== SUPPLIED DATA

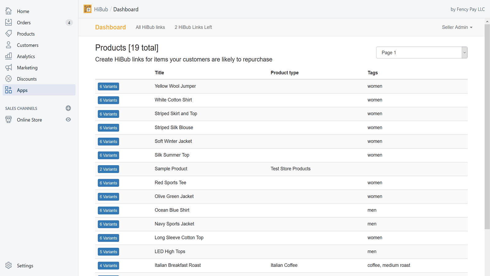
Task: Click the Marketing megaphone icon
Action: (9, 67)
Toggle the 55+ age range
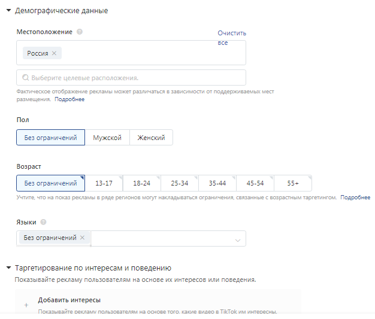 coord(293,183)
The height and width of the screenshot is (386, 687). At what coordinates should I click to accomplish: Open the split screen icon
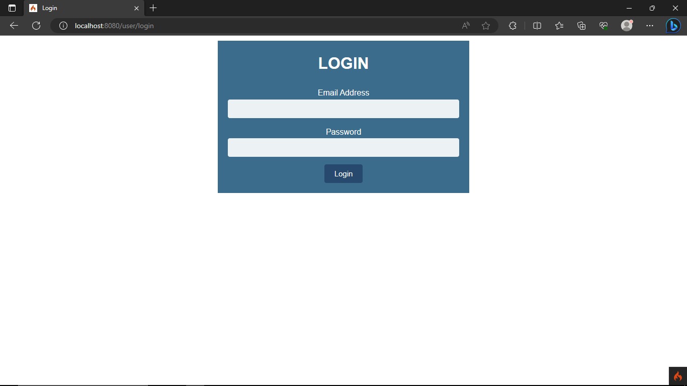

====

* PROBLEM DESCRIPTION
Repeat exactly the lines from the one containing "Toggle the 55+ age range" to the last line of the data above, both included, and write no pictures into the copy.

* WRITTEN SOLUTION
Toggle the 55+ age range
 coord(293,183)
The height and width of the screenshot is (386, 687). At what coordinates should I click to accomplish: Open the split screen icon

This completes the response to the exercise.